══ ТЕКСТ ══

«Может ли современный образованный европеец веровать
в реальность Иисуса Христа, Сына Божия?»
Ваше Высокопреосвященство, досточтимый кардинал Петер Эрдё, Примас Венгрии, архиепископ Эстергомский и Будапештский, председатель Европейской епископской конференции!
Досточтимые участники и организаторы настоящего европейского христианского форума, дорогие отцы, братья и сестры!
В нынешнем году Господь собрал всех нас в Римини, чтобы мы духовным взором заглянули в глубины собственных сердец. Не в сердца тех, кто жил до нас, или тех, кто сейчас находится рядом с нами… Нет, святую правду человек способен обрести только в своем сердце.

═══
══ МАТЕРИАЛ ДЛЯ ЗАДАНИЯ ══

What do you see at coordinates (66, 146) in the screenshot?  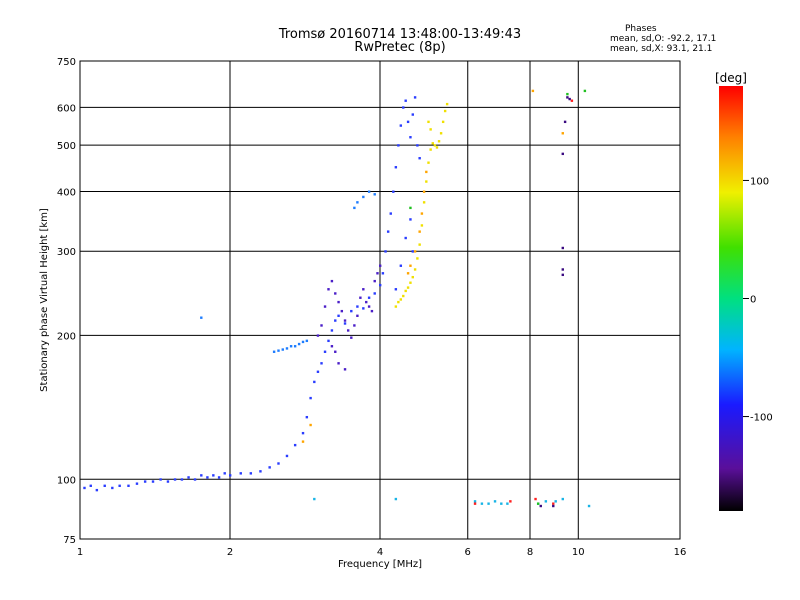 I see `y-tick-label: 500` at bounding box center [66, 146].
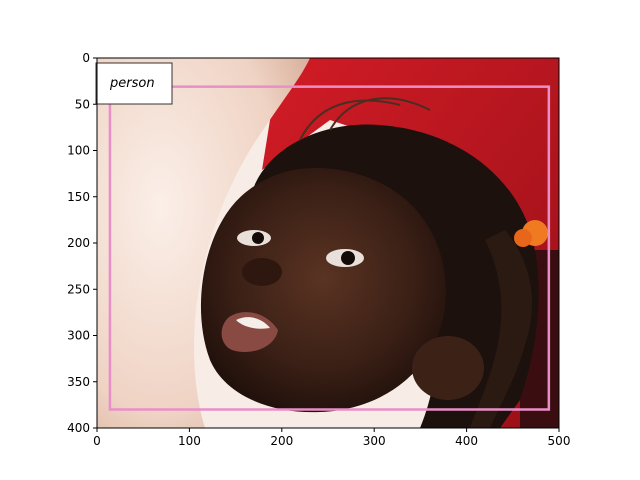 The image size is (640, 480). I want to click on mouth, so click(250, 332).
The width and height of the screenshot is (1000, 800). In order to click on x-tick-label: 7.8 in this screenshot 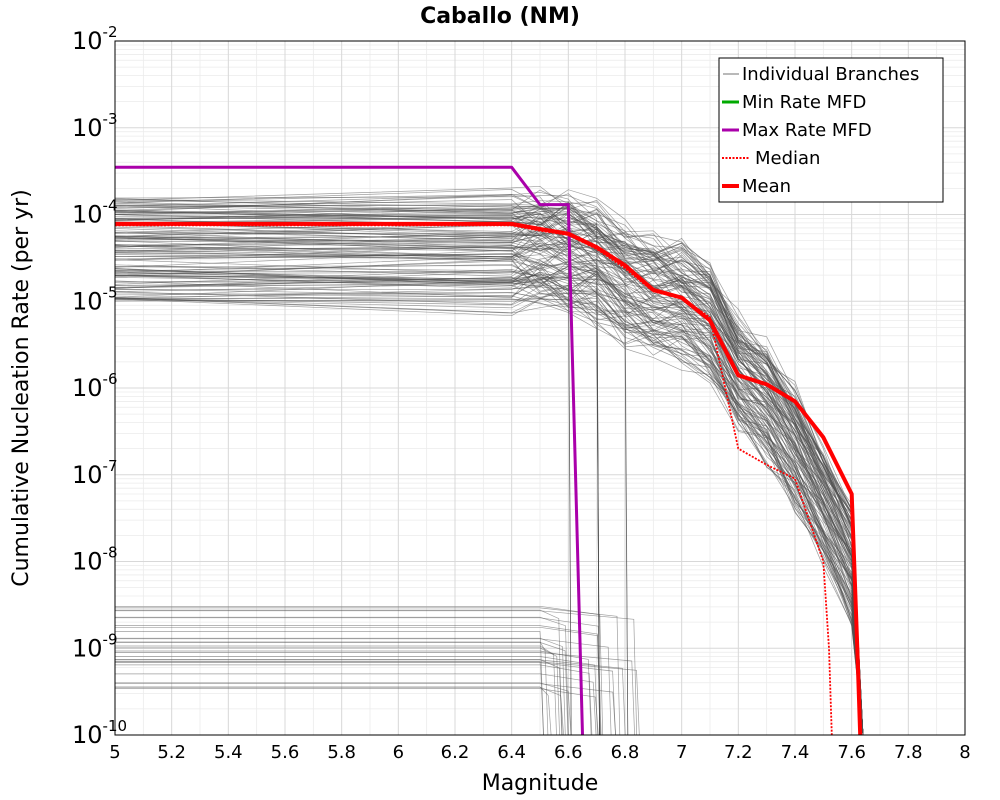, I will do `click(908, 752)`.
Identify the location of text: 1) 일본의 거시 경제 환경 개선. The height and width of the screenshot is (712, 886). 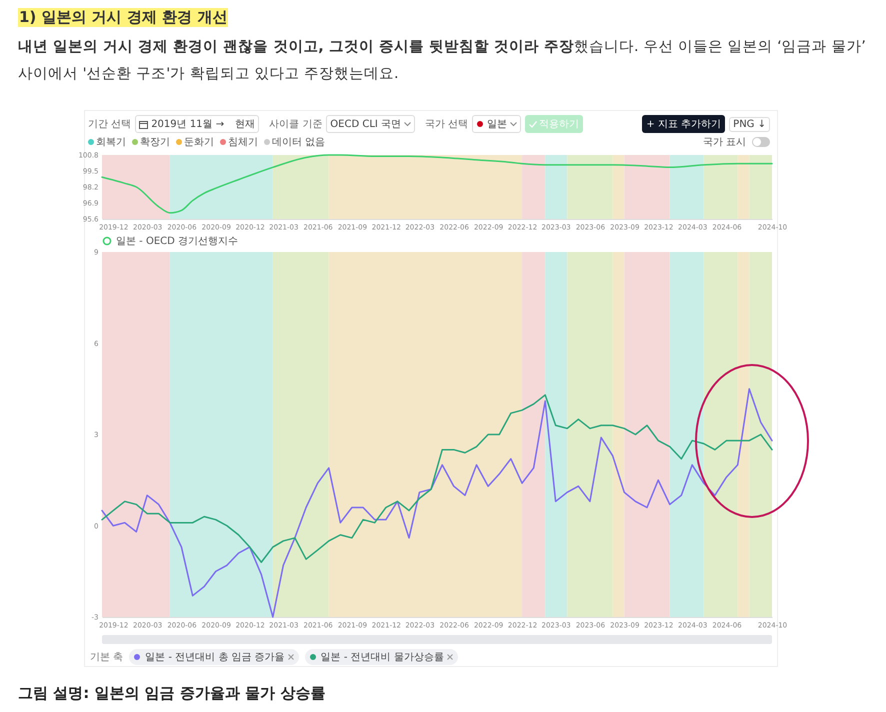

═══
══ МАТЕРИАЛ ДЛЯ ЗАДАНИЯ ══

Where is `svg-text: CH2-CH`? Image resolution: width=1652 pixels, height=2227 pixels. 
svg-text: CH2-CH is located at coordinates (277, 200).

═══
══ МАТЕРИАЛ ДЛЯ ЗАДАНИЯ ══

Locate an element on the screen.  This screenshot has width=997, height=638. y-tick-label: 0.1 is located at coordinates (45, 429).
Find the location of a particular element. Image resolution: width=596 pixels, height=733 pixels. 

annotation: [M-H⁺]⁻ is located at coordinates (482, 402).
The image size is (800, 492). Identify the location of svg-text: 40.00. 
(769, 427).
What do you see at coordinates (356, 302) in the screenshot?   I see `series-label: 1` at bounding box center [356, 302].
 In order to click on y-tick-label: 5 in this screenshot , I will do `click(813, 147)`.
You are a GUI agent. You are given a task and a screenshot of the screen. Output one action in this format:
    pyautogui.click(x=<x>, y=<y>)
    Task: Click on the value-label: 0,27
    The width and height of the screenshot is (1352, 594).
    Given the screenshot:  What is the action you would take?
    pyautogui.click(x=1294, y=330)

═══

- _ТРЕБОВАНИЯ К ЗАДАНИЯМ_
1. Ответь на вопросы по тексту обращения, пометив ответы так же:
(a) Какой страны примасом назван кардинал Петер Эрдё?
(b) Где в нынешнем году Господь собрал всех?
(c) Где, согласно обращению, человек способен обрести святую правду?
2. Пожалуйста, преобразуй в таблицу Markdown с колонками «№» и «Строка» строки данных, начиная со строки, содержащей «Find the location», и заканчивая строкой, содержащей «pyautogui.click(x=1294, y=330)». Пустые строки пропусти.
Текст обращения и строки взяты из разных источников.

- _ОТВЕТЫ ПО ЗАДАНИЯМ_
1.
(a) Венгрии.
(b) В Римини.
(c) Только в своем сердце.

2.
| № | Строка |
|---|---|
| 1 | Find the location of a particular element. Image resolution: width=596 pixels, height=733 pixels.  |
| 2 | annotation: [M-H⁺]⁻ is located at coordinates (482, 402). |
| 3 | The image size is (800, 492). Identify the location of svg-text: 40.00.  |
| 4 | (769, 427). |
| 5 | What do you see at coordinates (356, 302) in the screenshot?   I see `series-label: 1` at bounding box center [356, 302]. |
| 6 |  In order to click on y-tick-label: 5 in this screenshot , I will do `click(813, 147)`. |
| 7 | You are a GUI agent. You are given a task and a screenshot of the screen. Output one action in this format: |
| 8 |     pyautogui.click(x=<x>, y=<y>) |
| 9 |     Task: Click on the value-label: 0,27 |
| 10 |     The width and height of the screenshot is (1352, 594). |
| 11 |     Given the screenshot:  What is the action you would take? |
| 12 |     pyautogui.click(x=1294, y=330) |